It’s been a while since my last post about SQL Server performance optimization. This one focuses on index design and how the order of columns in your indexes can make or break your database queries. Using my insights from real-world consulting experience, this guide should help you understand the critical decisions that would impact your database performance.
How does SQL Server decide where to look first when executing a query? The answer lies in the structure of your indexes. Learn how the sequence of key columns can optimize your data retrieval, making your database faster and more responsive.

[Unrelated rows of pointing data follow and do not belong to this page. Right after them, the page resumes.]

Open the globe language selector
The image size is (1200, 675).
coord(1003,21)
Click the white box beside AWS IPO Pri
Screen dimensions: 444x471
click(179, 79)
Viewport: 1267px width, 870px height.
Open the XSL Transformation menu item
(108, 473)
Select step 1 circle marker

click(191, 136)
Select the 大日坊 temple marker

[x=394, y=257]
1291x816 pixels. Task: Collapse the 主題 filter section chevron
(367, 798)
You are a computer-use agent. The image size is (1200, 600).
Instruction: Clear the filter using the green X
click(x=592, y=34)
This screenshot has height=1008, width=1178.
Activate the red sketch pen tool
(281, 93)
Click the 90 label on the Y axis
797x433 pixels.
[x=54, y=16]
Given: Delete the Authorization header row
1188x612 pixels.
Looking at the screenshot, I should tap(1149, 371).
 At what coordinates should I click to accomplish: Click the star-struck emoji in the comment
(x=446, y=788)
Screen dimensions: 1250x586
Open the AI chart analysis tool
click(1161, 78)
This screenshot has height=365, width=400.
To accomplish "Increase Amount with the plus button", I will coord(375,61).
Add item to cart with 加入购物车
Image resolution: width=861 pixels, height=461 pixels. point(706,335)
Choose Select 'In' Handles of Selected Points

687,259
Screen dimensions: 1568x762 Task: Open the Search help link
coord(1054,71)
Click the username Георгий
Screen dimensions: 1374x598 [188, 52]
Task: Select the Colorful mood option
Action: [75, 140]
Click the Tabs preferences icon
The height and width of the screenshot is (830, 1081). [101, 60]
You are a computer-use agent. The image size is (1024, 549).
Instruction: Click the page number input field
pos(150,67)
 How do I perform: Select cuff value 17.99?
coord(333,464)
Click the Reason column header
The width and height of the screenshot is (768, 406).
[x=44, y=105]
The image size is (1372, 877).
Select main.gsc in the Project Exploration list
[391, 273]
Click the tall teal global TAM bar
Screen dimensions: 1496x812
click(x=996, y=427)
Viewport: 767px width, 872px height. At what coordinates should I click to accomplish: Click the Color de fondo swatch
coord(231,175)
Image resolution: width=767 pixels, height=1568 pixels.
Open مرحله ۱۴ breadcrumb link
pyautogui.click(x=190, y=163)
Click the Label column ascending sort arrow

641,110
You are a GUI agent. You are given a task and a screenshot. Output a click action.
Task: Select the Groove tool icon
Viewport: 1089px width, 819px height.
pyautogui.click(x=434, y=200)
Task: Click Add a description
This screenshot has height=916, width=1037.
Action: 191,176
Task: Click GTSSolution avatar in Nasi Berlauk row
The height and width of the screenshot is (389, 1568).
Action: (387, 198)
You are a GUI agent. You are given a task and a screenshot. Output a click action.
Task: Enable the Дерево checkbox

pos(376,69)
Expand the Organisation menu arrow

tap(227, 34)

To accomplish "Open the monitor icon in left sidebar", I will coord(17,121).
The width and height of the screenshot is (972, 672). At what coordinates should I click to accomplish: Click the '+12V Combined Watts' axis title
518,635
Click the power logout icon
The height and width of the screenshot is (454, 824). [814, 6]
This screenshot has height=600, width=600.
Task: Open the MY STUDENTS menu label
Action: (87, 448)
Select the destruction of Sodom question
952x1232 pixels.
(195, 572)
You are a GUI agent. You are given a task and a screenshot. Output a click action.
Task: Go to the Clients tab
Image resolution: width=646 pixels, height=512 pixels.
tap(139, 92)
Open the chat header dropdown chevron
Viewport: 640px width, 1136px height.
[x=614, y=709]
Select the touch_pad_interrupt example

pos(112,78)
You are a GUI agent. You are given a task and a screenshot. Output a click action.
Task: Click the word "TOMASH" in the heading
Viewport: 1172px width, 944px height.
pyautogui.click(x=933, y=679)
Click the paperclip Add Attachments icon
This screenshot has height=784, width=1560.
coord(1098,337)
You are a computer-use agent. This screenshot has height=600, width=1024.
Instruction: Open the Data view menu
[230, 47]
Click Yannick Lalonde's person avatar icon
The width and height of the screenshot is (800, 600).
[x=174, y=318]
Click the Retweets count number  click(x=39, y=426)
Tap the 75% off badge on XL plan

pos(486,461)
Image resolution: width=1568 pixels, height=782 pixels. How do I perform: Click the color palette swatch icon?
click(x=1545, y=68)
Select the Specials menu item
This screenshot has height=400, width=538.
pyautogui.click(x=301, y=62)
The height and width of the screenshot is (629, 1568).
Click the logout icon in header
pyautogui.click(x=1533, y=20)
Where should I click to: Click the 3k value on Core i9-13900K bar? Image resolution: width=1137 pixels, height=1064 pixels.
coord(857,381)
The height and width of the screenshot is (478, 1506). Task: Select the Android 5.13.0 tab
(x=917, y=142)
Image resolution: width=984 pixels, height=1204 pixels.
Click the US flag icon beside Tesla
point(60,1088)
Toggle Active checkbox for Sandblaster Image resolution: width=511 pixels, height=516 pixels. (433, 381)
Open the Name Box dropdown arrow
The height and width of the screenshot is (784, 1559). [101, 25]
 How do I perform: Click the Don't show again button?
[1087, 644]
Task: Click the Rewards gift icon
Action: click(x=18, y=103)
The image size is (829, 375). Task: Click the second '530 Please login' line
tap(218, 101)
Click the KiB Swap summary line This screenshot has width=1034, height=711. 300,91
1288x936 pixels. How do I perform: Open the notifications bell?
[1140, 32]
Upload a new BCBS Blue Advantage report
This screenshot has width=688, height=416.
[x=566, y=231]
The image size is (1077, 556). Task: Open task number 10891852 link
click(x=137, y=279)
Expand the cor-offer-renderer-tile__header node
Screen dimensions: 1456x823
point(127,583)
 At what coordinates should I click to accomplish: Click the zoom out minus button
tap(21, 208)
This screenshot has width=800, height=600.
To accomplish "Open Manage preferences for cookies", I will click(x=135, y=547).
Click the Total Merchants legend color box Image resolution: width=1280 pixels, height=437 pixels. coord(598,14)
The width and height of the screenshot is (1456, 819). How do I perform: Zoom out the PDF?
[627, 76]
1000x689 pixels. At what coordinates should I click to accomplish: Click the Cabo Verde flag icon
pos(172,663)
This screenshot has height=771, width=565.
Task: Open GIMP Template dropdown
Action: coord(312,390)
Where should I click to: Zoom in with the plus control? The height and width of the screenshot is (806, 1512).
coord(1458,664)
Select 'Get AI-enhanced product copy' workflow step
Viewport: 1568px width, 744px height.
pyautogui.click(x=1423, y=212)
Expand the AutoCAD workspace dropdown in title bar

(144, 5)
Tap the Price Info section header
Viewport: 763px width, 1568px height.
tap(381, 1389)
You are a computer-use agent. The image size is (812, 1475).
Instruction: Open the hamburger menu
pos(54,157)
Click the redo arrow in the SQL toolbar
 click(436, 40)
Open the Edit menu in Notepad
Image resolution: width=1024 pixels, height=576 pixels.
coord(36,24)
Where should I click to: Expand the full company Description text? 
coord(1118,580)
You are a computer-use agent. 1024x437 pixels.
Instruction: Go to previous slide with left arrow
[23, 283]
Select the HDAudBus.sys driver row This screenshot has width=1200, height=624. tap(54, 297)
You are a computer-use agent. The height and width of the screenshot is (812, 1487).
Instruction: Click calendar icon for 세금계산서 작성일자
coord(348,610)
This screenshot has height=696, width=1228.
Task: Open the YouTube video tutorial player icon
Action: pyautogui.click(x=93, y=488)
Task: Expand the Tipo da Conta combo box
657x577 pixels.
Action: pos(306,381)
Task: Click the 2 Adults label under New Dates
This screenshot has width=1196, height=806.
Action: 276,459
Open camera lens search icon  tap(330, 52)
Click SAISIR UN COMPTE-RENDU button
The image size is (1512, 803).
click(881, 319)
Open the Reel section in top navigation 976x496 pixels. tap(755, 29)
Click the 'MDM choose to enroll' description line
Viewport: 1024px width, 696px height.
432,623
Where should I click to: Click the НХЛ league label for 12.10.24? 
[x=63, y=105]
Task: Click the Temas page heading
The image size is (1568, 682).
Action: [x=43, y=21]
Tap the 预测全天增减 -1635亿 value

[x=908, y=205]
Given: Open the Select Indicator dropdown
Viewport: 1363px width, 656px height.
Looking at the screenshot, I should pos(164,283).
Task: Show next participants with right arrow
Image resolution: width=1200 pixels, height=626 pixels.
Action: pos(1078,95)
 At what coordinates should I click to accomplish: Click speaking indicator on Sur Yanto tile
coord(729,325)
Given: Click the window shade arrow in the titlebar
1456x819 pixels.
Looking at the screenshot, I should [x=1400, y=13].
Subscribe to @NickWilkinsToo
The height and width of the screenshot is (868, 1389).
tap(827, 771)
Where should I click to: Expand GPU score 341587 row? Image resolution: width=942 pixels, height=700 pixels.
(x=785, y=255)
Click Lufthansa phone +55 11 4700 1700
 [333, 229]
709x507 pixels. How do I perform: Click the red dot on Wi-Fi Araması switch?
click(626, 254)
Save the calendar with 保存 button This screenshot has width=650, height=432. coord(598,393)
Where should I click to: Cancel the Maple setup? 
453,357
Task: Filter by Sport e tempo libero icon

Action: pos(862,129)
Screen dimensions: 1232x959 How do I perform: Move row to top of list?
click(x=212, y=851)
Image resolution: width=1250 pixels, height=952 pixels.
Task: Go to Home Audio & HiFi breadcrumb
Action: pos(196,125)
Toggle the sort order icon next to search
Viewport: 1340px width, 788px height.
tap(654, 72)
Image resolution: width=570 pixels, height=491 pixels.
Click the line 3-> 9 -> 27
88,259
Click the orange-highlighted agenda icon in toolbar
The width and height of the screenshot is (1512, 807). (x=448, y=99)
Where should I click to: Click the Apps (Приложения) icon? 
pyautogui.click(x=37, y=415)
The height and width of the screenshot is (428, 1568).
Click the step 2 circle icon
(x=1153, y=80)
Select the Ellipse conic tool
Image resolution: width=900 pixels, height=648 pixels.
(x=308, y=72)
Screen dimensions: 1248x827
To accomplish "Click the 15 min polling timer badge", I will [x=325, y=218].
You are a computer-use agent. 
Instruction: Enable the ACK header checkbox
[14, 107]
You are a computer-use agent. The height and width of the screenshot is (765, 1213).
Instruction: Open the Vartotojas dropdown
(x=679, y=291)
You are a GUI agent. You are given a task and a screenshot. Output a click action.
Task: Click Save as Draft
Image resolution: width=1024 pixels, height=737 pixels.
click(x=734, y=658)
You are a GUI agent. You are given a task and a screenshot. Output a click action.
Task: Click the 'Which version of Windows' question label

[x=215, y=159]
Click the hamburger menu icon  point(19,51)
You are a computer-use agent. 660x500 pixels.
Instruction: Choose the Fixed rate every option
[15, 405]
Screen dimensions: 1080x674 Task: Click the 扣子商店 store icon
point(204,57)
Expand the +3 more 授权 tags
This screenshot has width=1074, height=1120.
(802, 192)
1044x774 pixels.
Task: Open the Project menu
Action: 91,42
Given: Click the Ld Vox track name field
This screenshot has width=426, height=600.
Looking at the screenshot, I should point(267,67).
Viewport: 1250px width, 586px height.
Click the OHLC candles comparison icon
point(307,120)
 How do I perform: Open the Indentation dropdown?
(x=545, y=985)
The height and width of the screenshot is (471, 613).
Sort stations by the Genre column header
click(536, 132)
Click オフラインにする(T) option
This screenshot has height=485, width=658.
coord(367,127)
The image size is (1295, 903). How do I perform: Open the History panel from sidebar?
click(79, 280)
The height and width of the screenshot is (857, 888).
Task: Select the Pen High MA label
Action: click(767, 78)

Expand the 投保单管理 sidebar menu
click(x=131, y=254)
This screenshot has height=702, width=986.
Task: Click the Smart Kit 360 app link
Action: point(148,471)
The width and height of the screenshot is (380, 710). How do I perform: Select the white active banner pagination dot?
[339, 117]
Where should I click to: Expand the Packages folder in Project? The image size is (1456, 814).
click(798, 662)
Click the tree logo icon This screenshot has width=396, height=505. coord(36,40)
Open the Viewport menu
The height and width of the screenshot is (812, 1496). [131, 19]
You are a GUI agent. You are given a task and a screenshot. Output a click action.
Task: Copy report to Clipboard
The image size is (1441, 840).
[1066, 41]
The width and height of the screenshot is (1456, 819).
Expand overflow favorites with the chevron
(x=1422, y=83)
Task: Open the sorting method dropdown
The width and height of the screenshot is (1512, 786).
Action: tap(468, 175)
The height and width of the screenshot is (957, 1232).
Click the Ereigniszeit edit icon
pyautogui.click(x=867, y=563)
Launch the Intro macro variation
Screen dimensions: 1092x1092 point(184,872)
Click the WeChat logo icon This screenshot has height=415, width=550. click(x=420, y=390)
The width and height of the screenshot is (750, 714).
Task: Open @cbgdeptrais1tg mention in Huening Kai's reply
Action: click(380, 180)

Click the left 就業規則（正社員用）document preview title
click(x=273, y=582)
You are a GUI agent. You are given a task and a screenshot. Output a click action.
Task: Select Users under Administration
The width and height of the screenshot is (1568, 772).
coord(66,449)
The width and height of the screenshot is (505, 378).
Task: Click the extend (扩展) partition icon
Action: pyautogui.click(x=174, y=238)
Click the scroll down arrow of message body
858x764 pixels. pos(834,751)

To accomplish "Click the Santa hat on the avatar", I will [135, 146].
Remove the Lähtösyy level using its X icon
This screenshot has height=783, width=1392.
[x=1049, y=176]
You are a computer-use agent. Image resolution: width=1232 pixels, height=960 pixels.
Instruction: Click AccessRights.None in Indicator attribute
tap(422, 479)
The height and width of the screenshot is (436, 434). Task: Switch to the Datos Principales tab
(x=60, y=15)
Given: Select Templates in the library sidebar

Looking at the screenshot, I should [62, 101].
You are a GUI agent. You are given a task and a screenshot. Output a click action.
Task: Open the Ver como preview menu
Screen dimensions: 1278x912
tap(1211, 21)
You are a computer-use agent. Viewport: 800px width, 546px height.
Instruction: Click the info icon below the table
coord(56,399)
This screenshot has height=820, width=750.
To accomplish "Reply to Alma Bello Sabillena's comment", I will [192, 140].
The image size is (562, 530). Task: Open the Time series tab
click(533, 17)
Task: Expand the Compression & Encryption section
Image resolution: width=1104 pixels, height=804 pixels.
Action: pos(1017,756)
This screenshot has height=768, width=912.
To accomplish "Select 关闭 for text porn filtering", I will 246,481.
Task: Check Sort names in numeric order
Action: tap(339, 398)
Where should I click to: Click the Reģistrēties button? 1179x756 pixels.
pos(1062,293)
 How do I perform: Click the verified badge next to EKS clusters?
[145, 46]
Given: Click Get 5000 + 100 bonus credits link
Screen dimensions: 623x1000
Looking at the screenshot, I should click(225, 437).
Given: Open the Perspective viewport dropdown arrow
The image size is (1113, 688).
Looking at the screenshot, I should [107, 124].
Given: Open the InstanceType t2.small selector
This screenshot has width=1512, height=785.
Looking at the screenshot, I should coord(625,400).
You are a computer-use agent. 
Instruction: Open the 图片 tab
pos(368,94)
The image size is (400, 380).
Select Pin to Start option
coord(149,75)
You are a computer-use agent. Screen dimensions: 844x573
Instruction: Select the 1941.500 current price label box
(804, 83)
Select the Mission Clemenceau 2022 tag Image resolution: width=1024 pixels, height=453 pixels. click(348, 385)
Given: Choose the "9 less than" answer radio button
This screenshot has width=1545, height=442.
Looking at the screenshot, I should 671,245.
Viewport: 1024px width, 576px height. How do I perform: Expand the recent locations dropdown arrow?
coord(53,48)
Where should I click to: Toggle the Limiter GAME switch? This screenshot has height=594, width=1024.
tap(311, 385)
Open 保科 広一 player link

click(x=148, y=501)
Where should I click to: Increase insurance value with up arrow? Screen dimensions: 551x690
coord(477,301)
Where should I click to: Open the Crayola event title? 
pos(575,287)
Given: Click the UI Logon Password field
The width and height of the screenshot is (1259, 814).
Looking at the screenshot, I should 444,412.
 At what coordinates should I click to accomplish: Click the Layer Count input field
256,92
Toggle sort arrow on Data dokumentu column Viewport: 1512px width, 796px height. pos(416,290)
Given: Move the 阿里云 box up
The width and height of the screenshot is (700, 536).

Understanding how B+ index seeks work in SQL Server is crucial for determining the best order of key columns. When an index has more than one key column, the database engine tries to efficiently locate and retrieve the desired data.
Seek Predicate: This is the condition applied during the index seek operation. For optimal performance, the leading key columns in the index should align with the columns specified in the equality conditions of the query’s WHERE clause. The index seek predicate is instrumental in narrowing down the data set, making subsequent operations more efficient.
Seek Predicate (Multi-Column): When more than one column is being filtered as part of an Index Seek operation, it works as a “nested” B+ tree. In other words, once the seek on the first key column is done (i.e. the requested value is found), “under” that one value you would find another “sub-tree” for the next column in line.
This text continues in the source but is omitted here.